Sechs Wälder im Landkreis Bad Kissingen mit einer Gesamtfläche von 150 Hektar sind vom Schwammspinner besonders stark befallen. Das ist das Ergebnis der Stichprobe der Landesanstalt für Wald und Forstwirtschaft (LWF) im vergangenen Spätsommer. Jetzt beginnen die Gespräche mit betroffenen Waldbesitzern.
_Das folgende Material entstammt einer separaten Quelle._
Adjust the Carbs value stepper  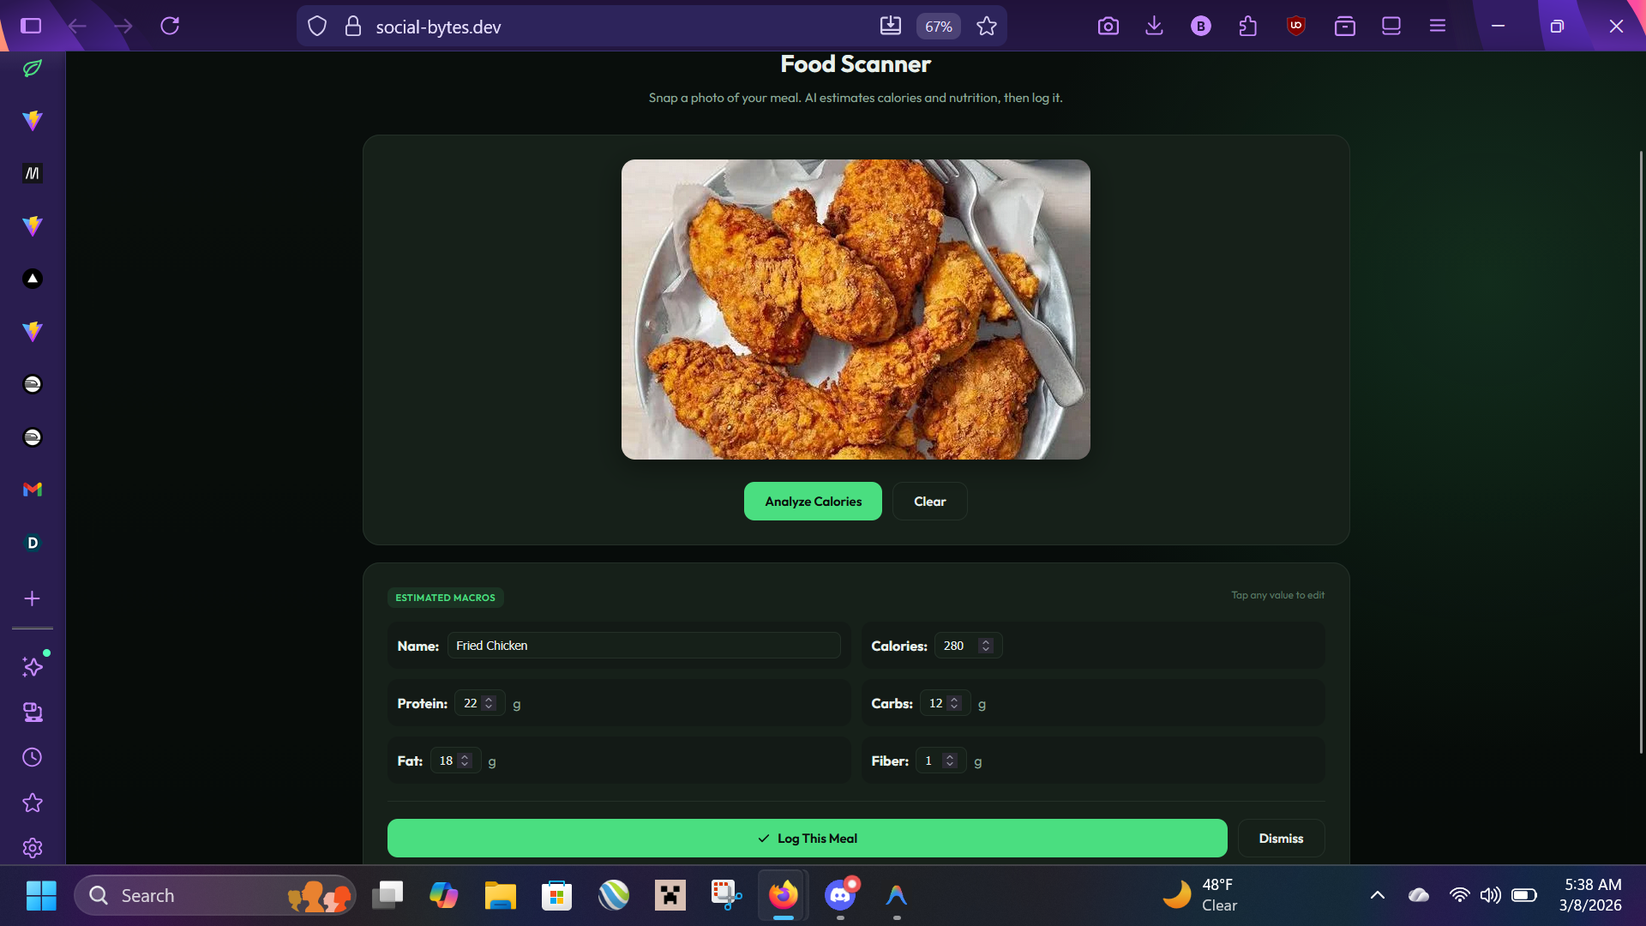(954, 703)
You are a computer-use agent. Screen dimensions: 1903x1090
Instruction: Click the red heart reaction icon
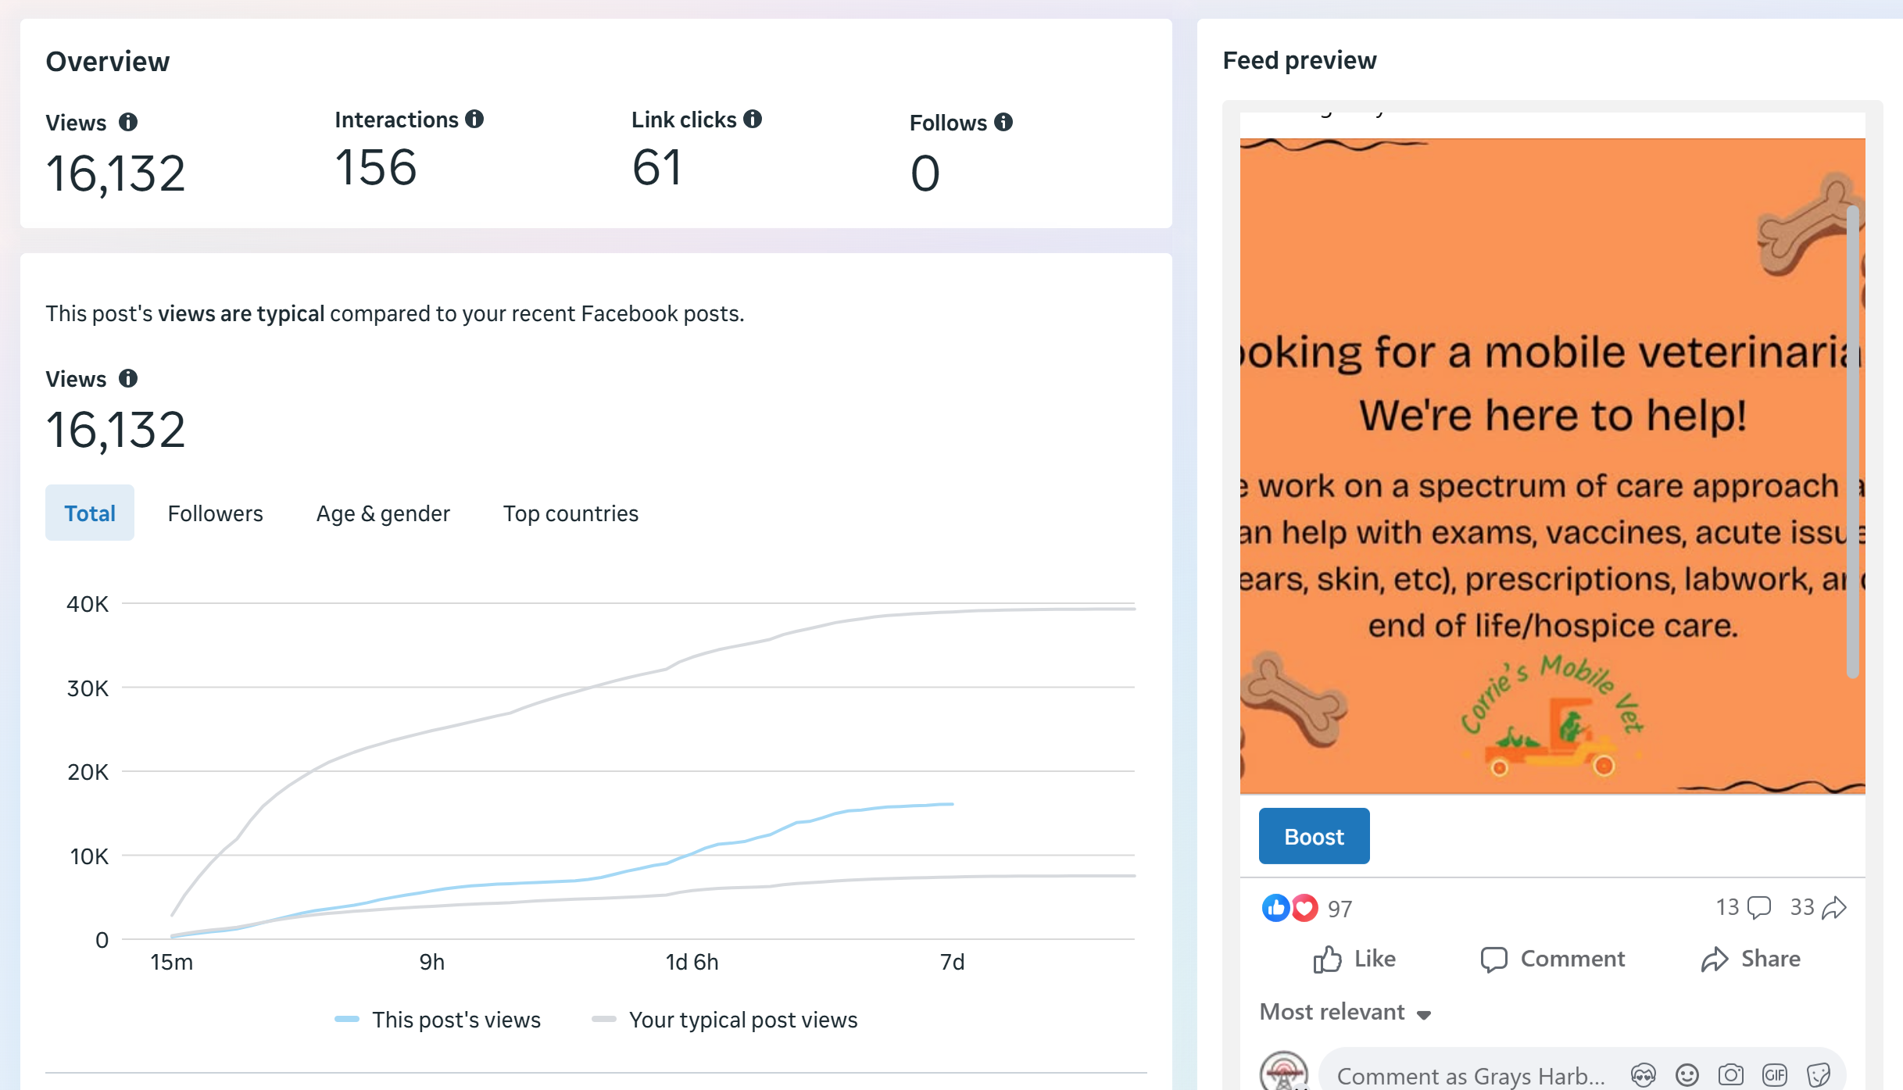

Es muss geklärt werden, ob die Schädlinge im Frühjahr bekämpft werden sollen.

Die Überwachung des Schwammspinners mittels Lockstofffallen hatte gezeigt, dass sich der Schädling in einigen Eichen- und Eichenmischwäldern vor allem südlich der Linie zwischen Oberthulba im Westen und Thundorf im Osten unverändert massiv vermehrt. Deshalb hatten Förster der bayerischen Forstverwaltung, unterstützt von Kollegen der bayerischen Staatsforsten und der Forstbetriebsgemeinschaften, im September die gefährdeten Wälder stichprobenartig geprüft. Dabei wurden jeweils zehn Bäume entlang einer geraden Linie ausgewählt und jeder Baum von der Wurzel bis in zwei Metern Höhe auf neue und alte Eigelege abgesucht. Der Vergleich zwischen der Zahl alter und neuer Gelege erlaubt eine Abschätzung der Populationsentwicklung.

Im vergangenen Jahr waren noch 350 Hektar mit dem Schwammspinner stark befallen, wovon im Frühjahr 2018 etwa 120 Hektar mit naturverträglichem Pflanzenschutzmittel gezielt bearbeitet wurden. In diesen bekämpften Flächen zeigen die verwendeten Mittel eine hohe Wirksamkeit, teilte das Amt für Ernährung, Landwirtschaft und Forsten (AELF) kürzlich mit.